1. Baseline educational support doesn’t have to be basic.
Support transactions with patients occur at specific moments in the care journey, primarily through the distribution of educational materials during visits but also during inbound calls and/or patient portal messages. While this is the baseline for accreditation and regulatory requirements, health systems who go beyond the basics often see improvements in service delivery and patient satisfaction. For example, a 2019 analysis of nearly 274,000 patient portal messages from a California-based health system found that frequent users of the portal had fewer preventable hospital visits than patients who didn’t use the portal. More than 90% of users also said the experience was convenient and helped them be better informed.
2. For specific services, engaging patients helps them fare and feel better.

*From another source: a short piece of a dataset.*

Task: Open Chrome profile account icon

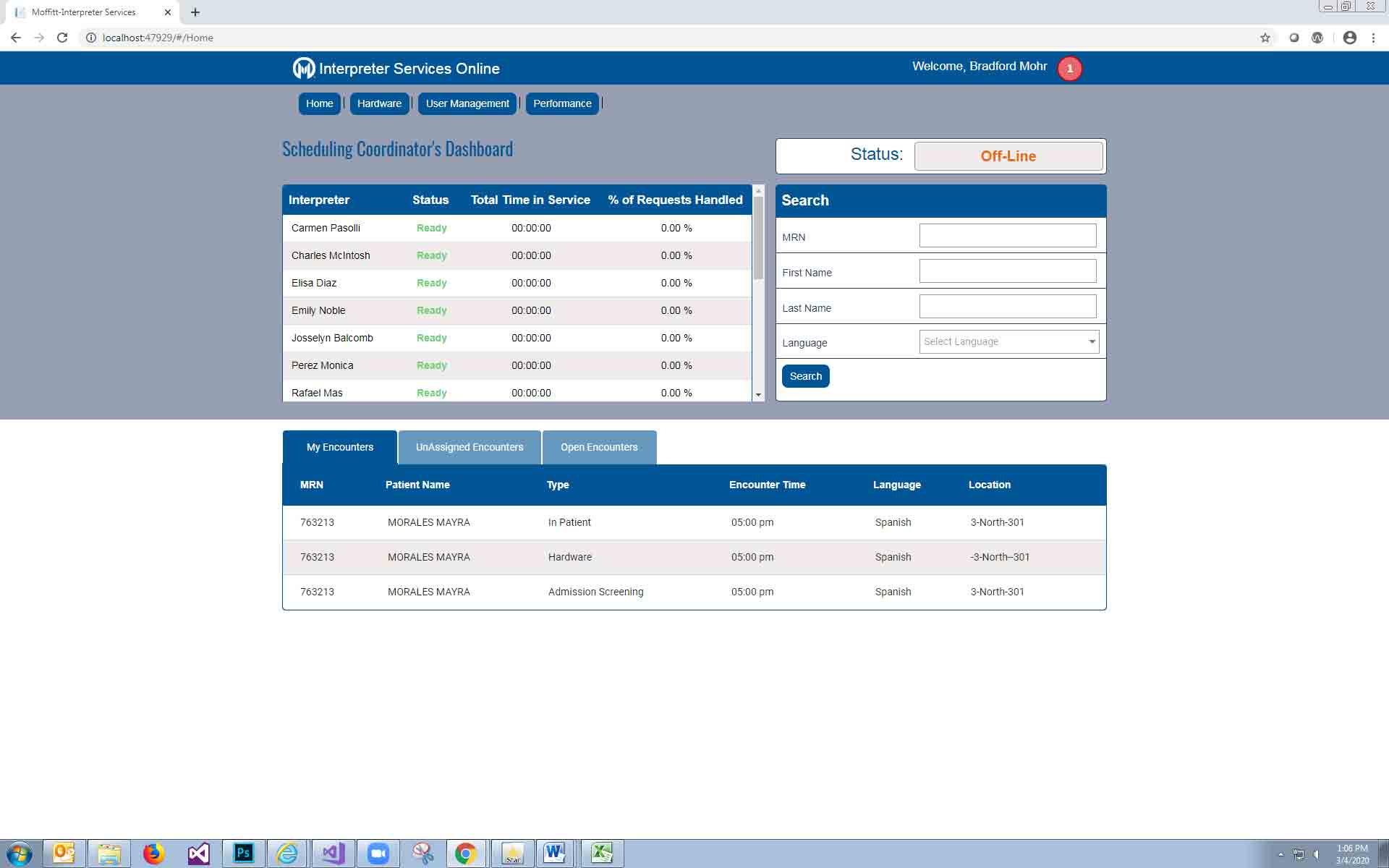Action: pyautogui.click(x=1349, y=38)
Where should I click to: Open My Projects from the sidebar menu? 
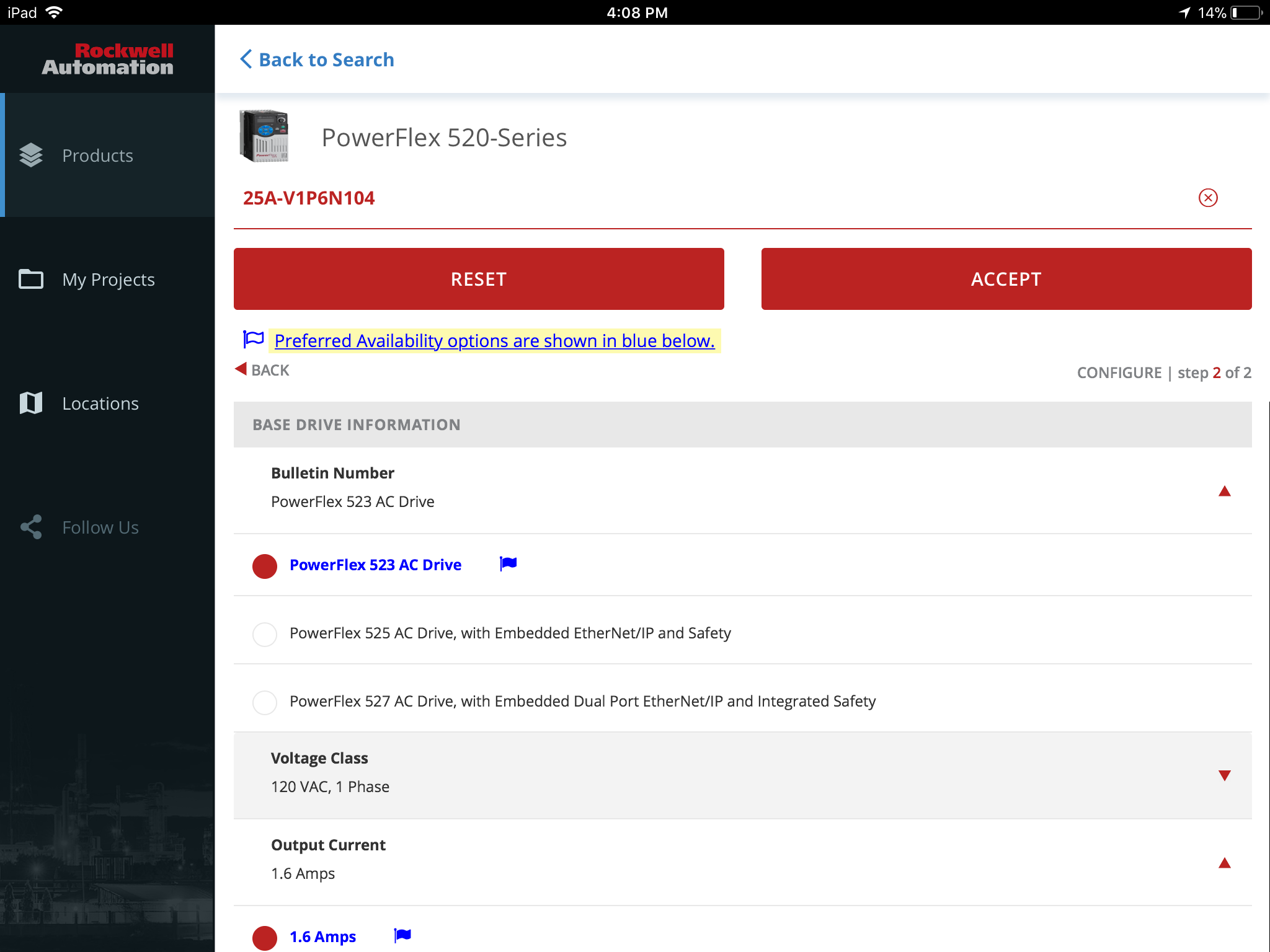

With digital touch points and multimodal (text messages, calls, etc.) outreach, patients receive trustworthy information and evidence-based answers to their questions before, during, and after specific procedures. To do this, health systems segment patient populations and offer resources based on conditions and objectives. For example, a 2020 study of pre- and postoperative educational programs for patients at an Illinois-based surgery clinic found that those receiving education before and after their procedure were 20% more likely to express confidence in their ability to manage their pain, compared to those who received education either before or after. Those better prepared to manage their pain used roughly nine fewer opioid pills over the source of their recovery.
3. Beneficial condition management requires active patients.
Most healthcare happens outside the clinical setting, and providers who recognize that provide a personalized approach to care processes like condition management, medication adherence, or remote patient monitoring through targeted digital and in-person interventions. A 2020 literature review encompassing 21 randomized control trials with more than 4,100 participants found that providing patients with targeted notifications to a smartphone or tablet led to increased medication and care plan adherence, as well as higher levels of patient satisfaction.
4. Coaching helps patients keep their health and wellness on track.
In the longitudinal care model, teams leverage predictive analytics, care management platforms, and other types of technology to enable more continuous outreach and support, including addressing specific social determinants of health. Educational content and modalities are highly personalized, standardized, and evaluated during frequent system-wide audits. For example, a 2017 study of enrollees in a Michigan health plan found that members who participated in chronic care management alone experienced 18% more ED visits and 98% more hospital admissions than members who participated in chronic care management coupled with a coaching program that provides specific milestones tied to care utilization, medication adherence, and overall clinical outcomes.
5. Switching to partnerships for agile planning and long-term benefits.
Patients are valued partners on their care teams, and both patients and clinicians are incentivized to work together over the long term with trusted digital touchpoints that leverage machine learning for ongoing interactions and automatic monitoring and updates to the system, such as patient preferences or insurance coverage. Patient partnership models are founded on digital strategies planned with clinical leaders and teams for buy-in, and with impact in mind, so administrators can show results and also quickly adapt to changing payment incentives or reimbursement models.
But what does it mean for patients to become partners in care? A 2015 qualitative study of patients with chronic conditions found that those who view themselves as partners in their care interact with their teams in one of three ways:
- To gain scientific and medical knowledge about their condition
- To assess the appropriateness of the interventions recommended to them
- To adapt to circumstances that may not be meeting their needs
This level of partnership enables a clearer focus on achieving optimal health outcomes, researchers concluded.